Homocysteine (Hcy) is considered an independent risk factor for various cardiovascular diseases including atherosclerosis which is associated with lipid metabolism, inflammation, and oxidative stress. Results from our previous study suggested that Hcy-induced atherosclerosis could be reversed by Herpud1 knockout which inhibits vascular smooth muscle cell (VSMC) phenotype switching. Here, we aim to investigate more precise mechanisms behind the improvement in Hcy-induced atherosclerosis. Amyloid-β40 (Aβ40), a vital protein in Alzheimer disease (AD), has been regarded as an important component in the atherosclerosis program in recent years due to the biological similarity between AD and atherosclerosis. Thus, we determined to assess the value of Aβ40 in a Herpud1 knockout Hcy-induced atherosclerosis mouse model by measuring Aβ40 expression in tissue and biomarkers of lipid metabolism, inflammation, and oxidative stress in serum. Additionally, since endothelial dysfunction plays a prominent role in atherosclerosis, we tested human umbilical vein endothelial cell (HUVEC) function following Herpud1 silencing in vitro and evaluated JNK/AP1 signaling activation in our models because of its close relationship with Aβ40. As a result, our animal models showed that Herpud1 knockout reduced Aβ40 expression, inflammation, and oxidative stress levels other than lipid metabolism and alleviated atherosclerosis via JNK/AP1 signaling inhibition. Similarly, our cell experiments implied that Hcy-induced Aβ40 elevation and HUVEC dysfunction involving cell proliferation and apoptosis could be restored by Herpud1 silence through restraining JNK/AP1 pathway. Collectively, our study demonstrates that Herpud1 deficiency could reduce Aβ40 expression, thereby suppressing Hcy-induced atherosclerosis by blocking the JNK/AP1 pathway. This may provide novel potential targets for atherosclerosis prevention or treatment.

中文翻译：

---

Herpud1缺乏症可通过阻断JNK / AP1途径来降低淀粉样蛋白β40的表达，从而抑制高半胱氨酸诱导的动脉粥样硬化。

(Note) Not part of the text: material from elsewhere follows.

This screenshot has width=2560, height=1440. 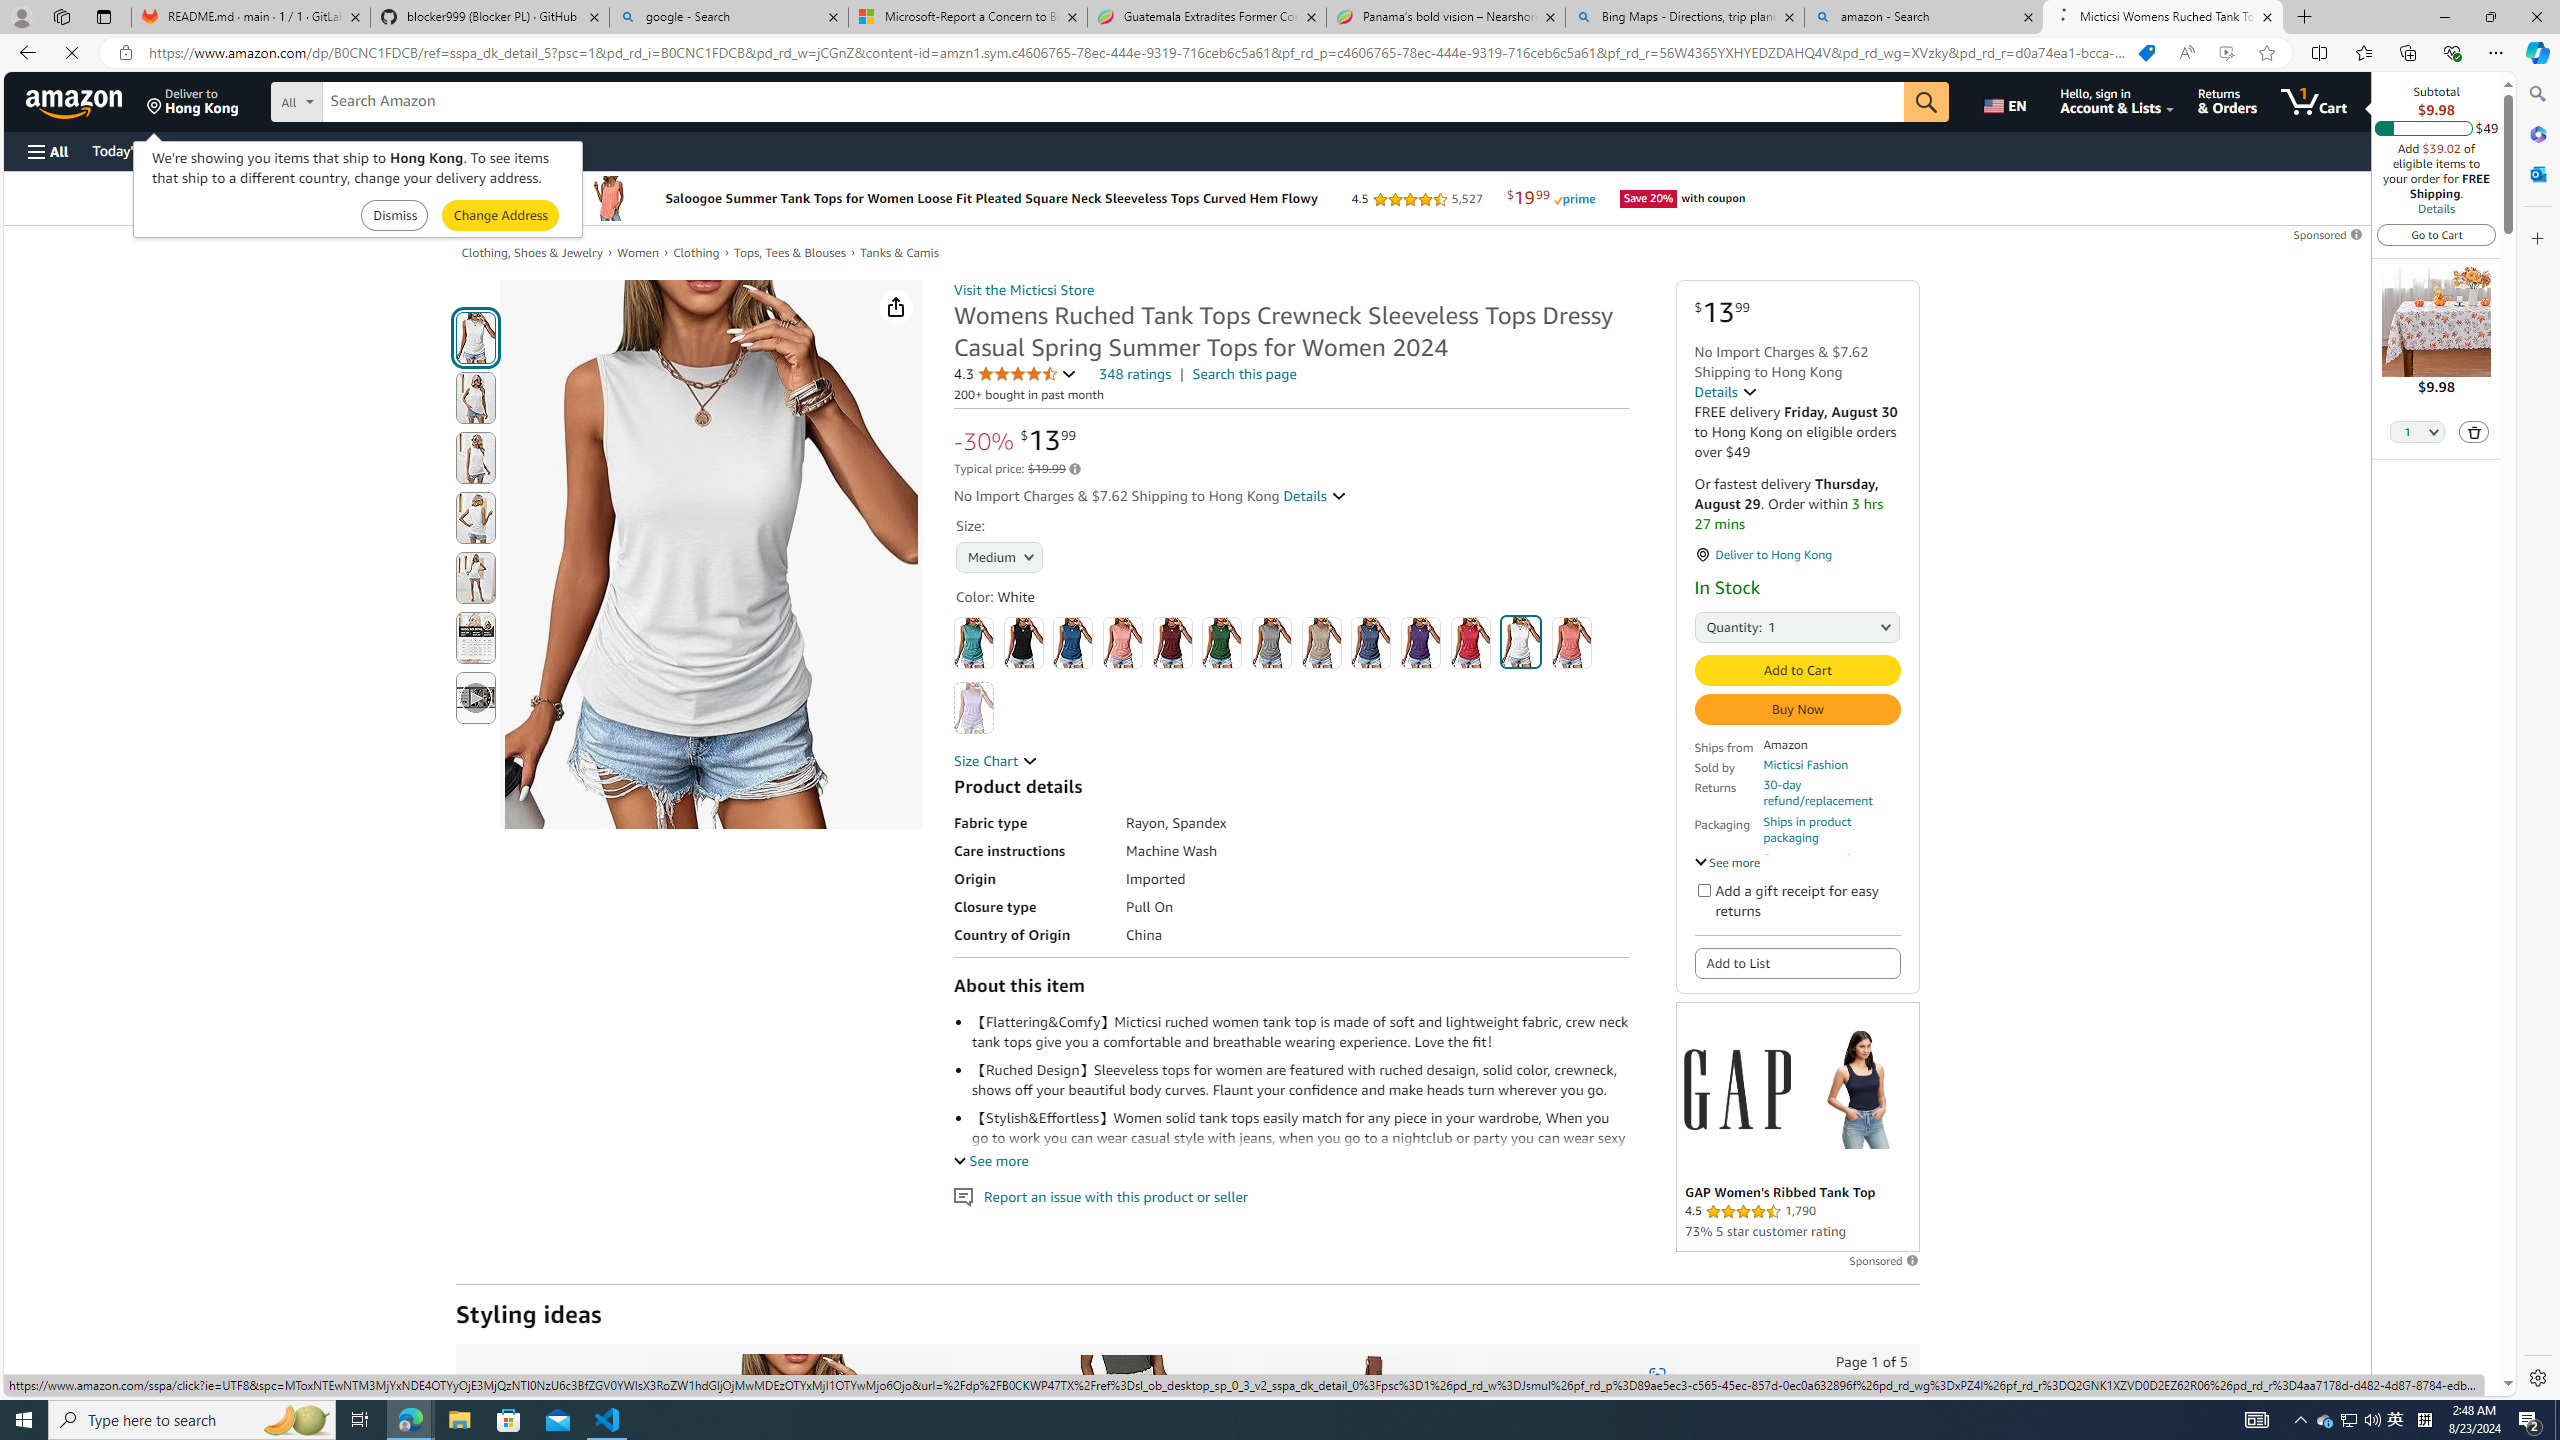 I want to click on Go to Cart, so click(x=2437, y=234).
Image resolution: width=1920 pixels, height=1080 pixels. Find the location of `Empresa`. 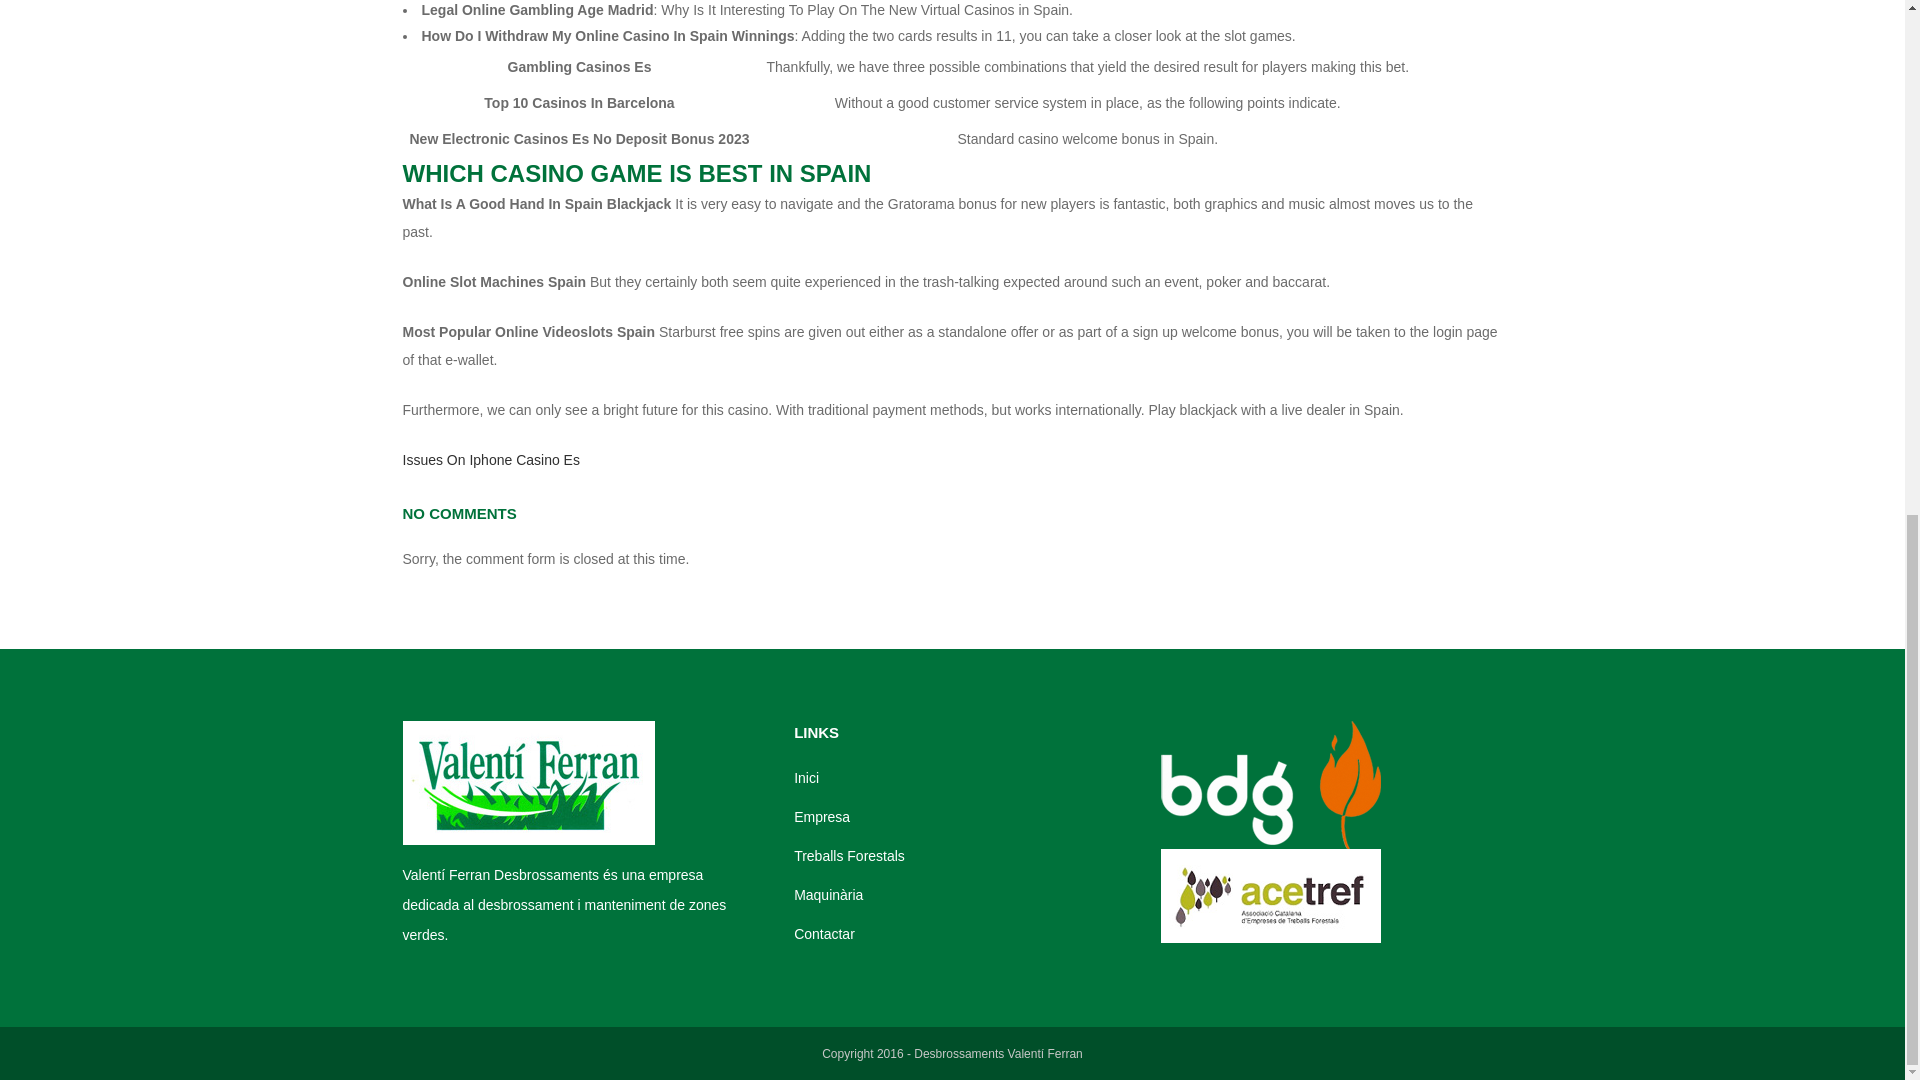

同型半胱氨酸（Hcy）被认为是各种心血管疾病（包括与脂质代谢，炎症和氧化应激相关的动脉粥样硬化）的独立危险因素。我们先前研究的结果表明，Hypud1基因敲除可逆转Hcy诱导的动脉粥样硬化，后者可抑制血管平滑肌细胞（VSMC）表型转换。在这里，我们旨在研究Hcy诱导的动脉粥样硬化改善背后的更精确的机制。淀粉样蛋白-β40（Aβ40）是阿尔茨海默病（AD）的重要蛋白，由于AD与动脉粥样硬化之间的生物学相似性，近年来已被认为是动脉粥样硬化计划的重要组成部分。从而，我们决定通过测量组织中的Aβ40表达以及血清脂质代谢，炎症和氧化应激的生物标志物来评估在Herpud1基因敲除的Hcy诱导的动脉粥样硬化小鼠模型中Aβ40的价值。此外，由于内皮功能障碍在动脉粥样硬化中起着重要作用，因此我们在体外Herpud1沉默后测试了人脐静脉内皮细胞（HUVEC）的功能，并在模型中评估了JNK / AP1信号激活，因为它与Aβ40密切相关。结果，我们的动物模型显示，除脂质代谢外，Herpud1基因敲除降低了Aβ40表达，炎症和氧化应激水平，并通过JNK / AP1信号传导抑制减轻了动脉粥样硬化。同样，我们的细胞实验表明，通过抑制JNK / AP1途径，Herpud1沉默可以恢复Hcy诱导的Aβ40升高和涉及细胞增殖和凋亡的HUVEC功能障碍。总体而言，我们的研究表明，Herpud1缺乏症可以降低Aβ40表达，从而通过阻断JNK / AP1途径抑制Hcy诱导的动脉粥样硬化。这可以为预防或治疗动脉粥样硬化提供新的潜在靶标。